REQUIRED WORK –
(1) Translate this sentence from the BHL workshop passage into Spanish: "The gnparser tool breaks scientific name-strings into the semantic elements of the string."
(2) Rewrite part of the BHL workshop passage, replacing "hackathon" with "code sprint". Begin at the words "Note that at" and stop after "OCR content itself.".
(3) In the BHL workshop passage, what did one group focus on attempting to find in BHL?

QUOTED PASSAGE –

◆ ◆ ◆ ◆ ◆ ◆ ◆

Note that at a hackathon, the goal is that you are always either “doing or learning.” For example, some of us learned how to mine BHL content using the Developer and Data Tools. And if you’d like to try it, you too can install and use the gnfinder and gnparser tools. The gnparser tool breaks scientific name-strings into the semantic elements of the string. While gnfinder searches text output (like OCR) for names.

Overall, the activities of the workshop centered around further improving the information that we can extract from the OCR (optical character recognition) content that is generated from the page images in BHL, including improving that OCR content itself.

One group focused on attempting to find Species Identification Keys in BHL. Using a versioned, citable, and verifiable snapshot of the BHL OCR text corpus1, the group discovered that a variety of ways in which a species identification key is labeled in the text combined with the natural inaccuracies of OCR make the task of identifying a heading for a key challenging2.

◆ ◆ ◆ ◆ ◆ ◆ ◆

EXTRACTED ENTRIES –
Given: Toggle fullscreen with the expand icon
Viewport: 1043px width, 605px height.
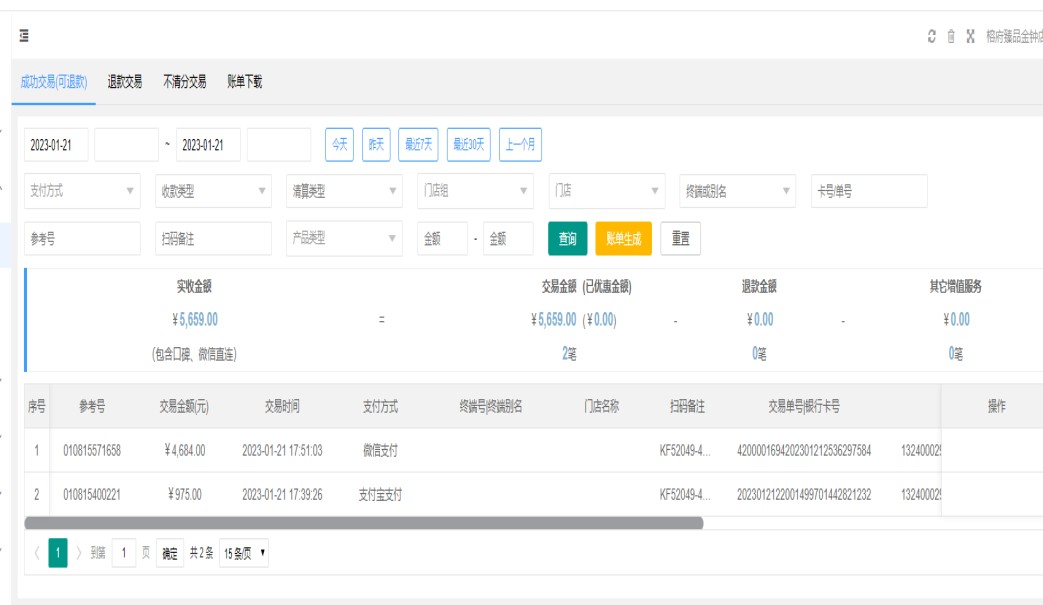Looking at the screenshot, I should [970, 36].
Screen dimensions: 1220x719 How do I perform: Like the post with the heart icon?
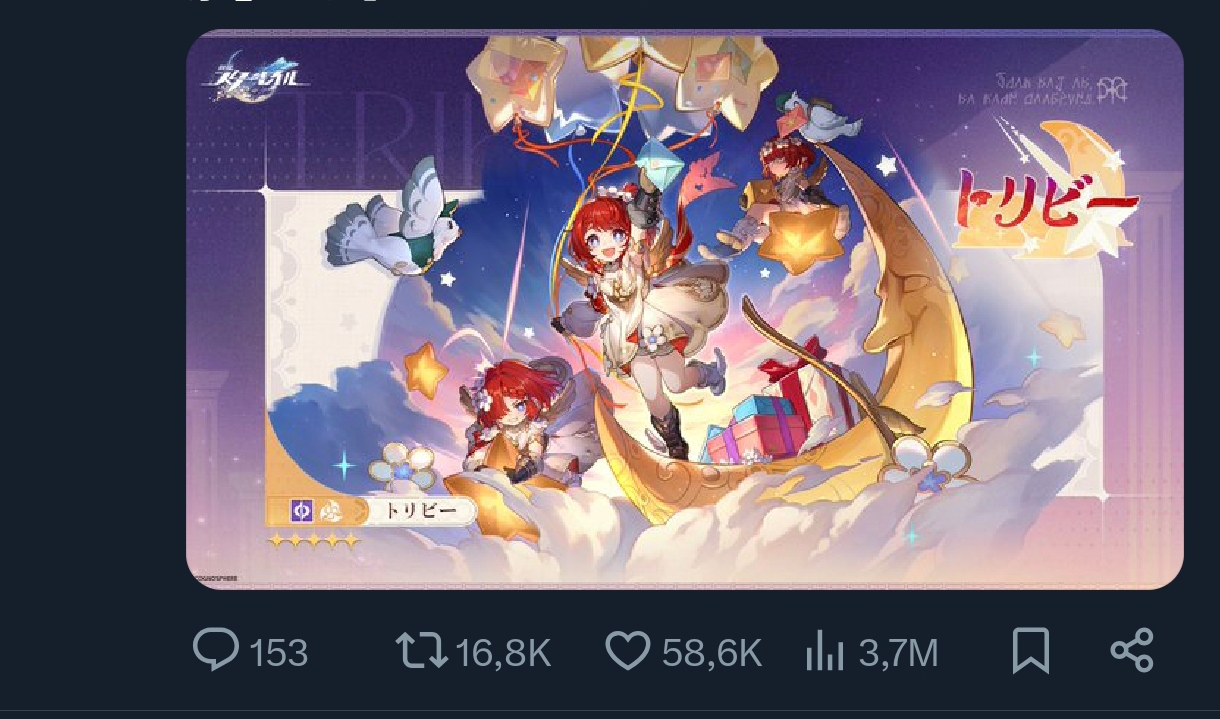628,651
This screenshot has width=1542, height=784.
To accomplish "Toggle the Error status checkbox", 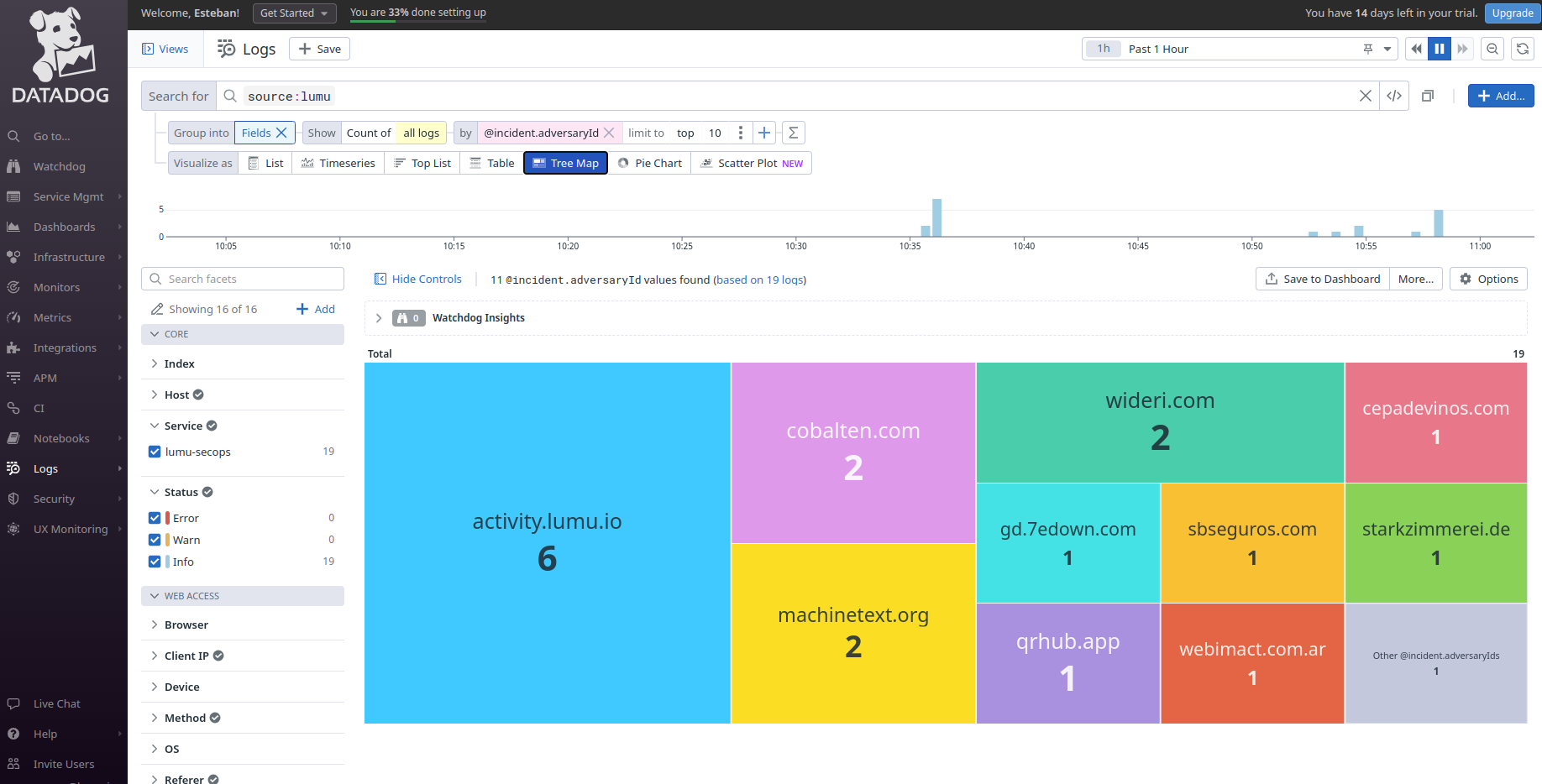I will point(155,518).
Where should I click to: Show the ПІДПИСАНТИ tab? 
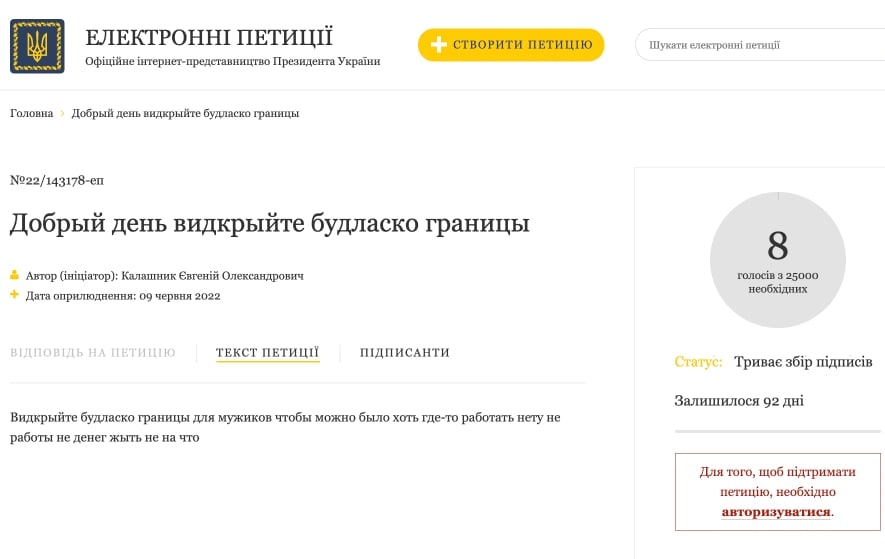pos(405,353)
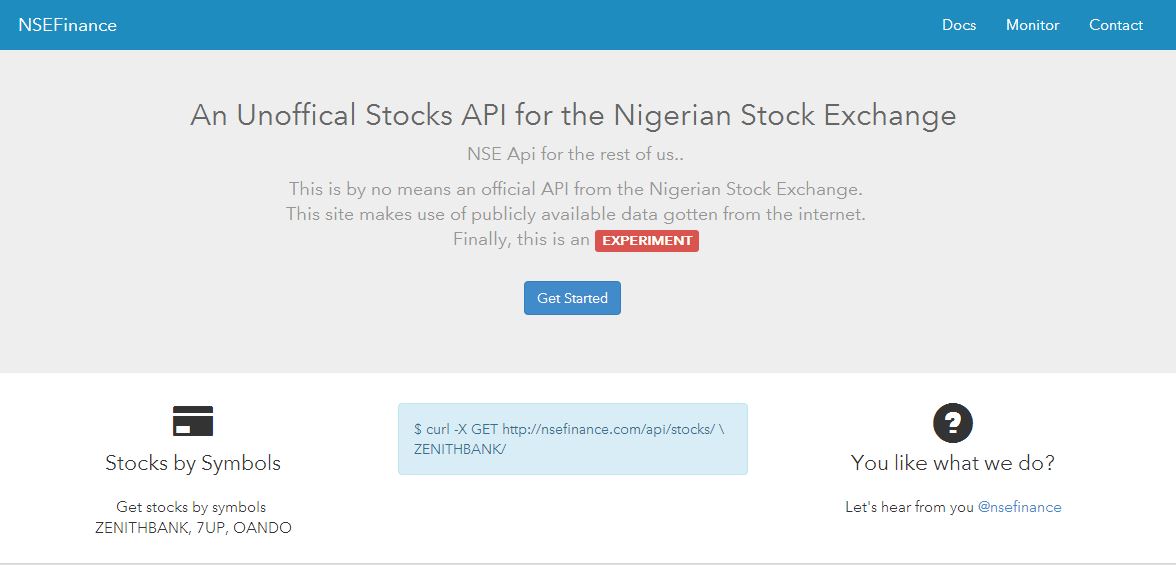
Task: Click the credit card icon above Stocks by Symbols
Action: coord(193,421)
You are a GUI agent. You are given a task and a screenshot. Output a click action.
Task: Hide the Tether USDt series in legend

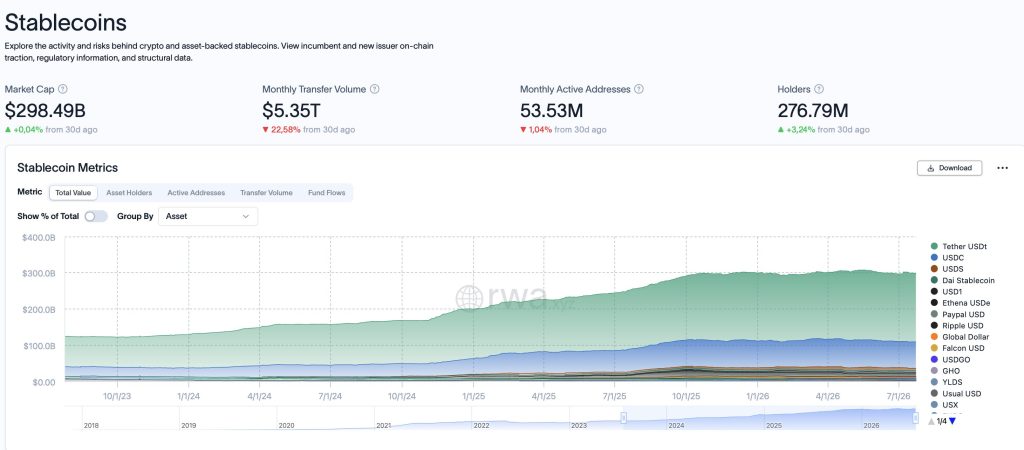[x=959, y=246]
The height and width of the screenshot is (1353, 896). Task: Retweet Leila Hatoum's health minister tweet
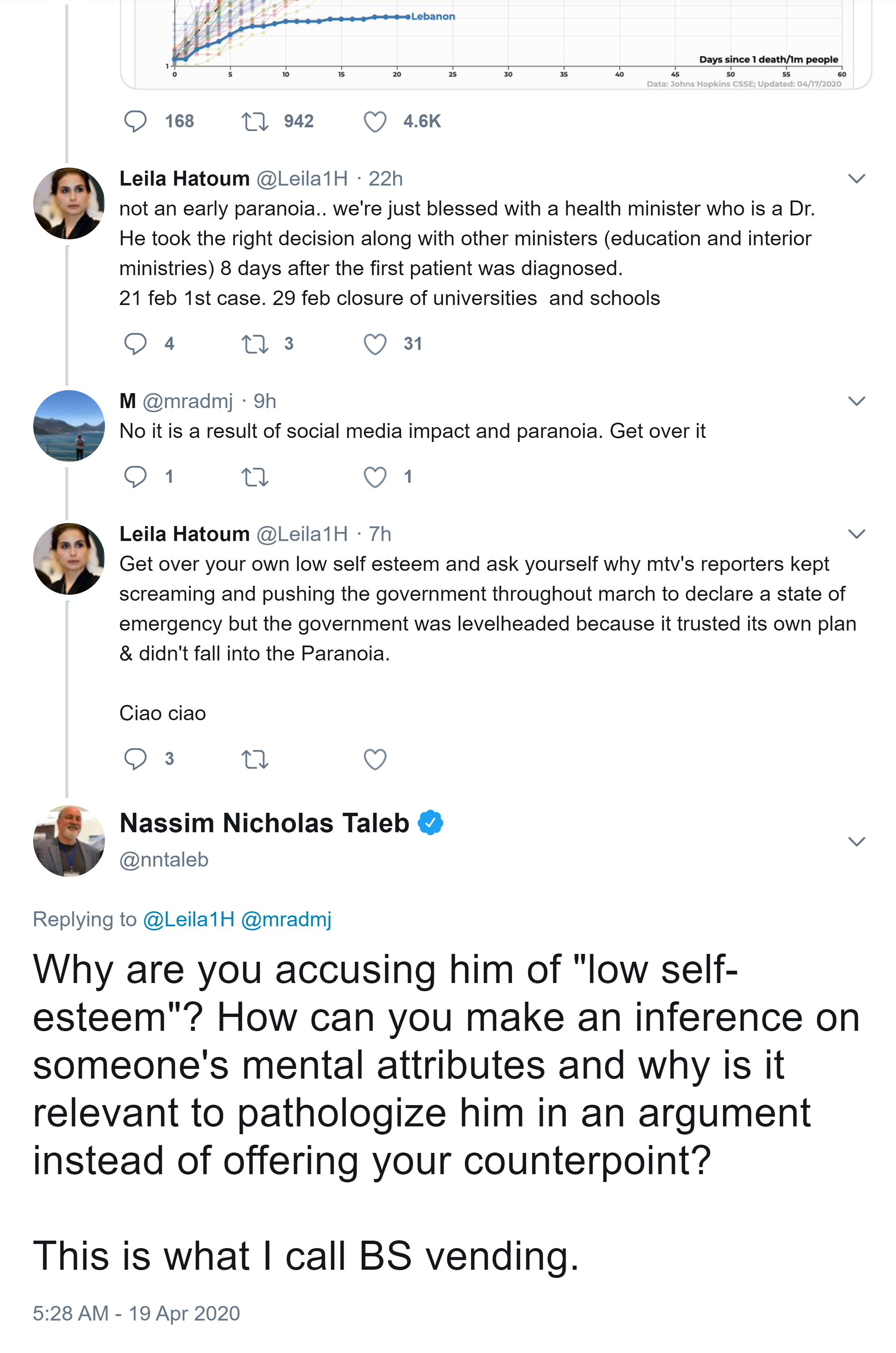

◆ ◆ ◆ ◆ ◆ ◆ ◆

EXPECTED RESULTS –
(1) La herramienta gnparser descompone las cadenas de nombres científicos en los elementos semánticos de la cadena.

(2)
Note that at a code sprint, the goal is that you are always either “doing or learning.” For example, some of us learned how to mine BHL content using the Developer and Data Tools. And if you’d like to try it, you too can install and use the gnfinder and gnparser tools. The gnparser tool breaks scientific name-strings into the semantic elements of the string. While gnfinder searches text output (like OCR) for names.

Overall, the activities of the workshop centered around further improving the information that we can extract from the OCR (optical character recognition) content that is generated from the page images in BHL, including improving that OCR content itself.

(3) Species Identification Keys.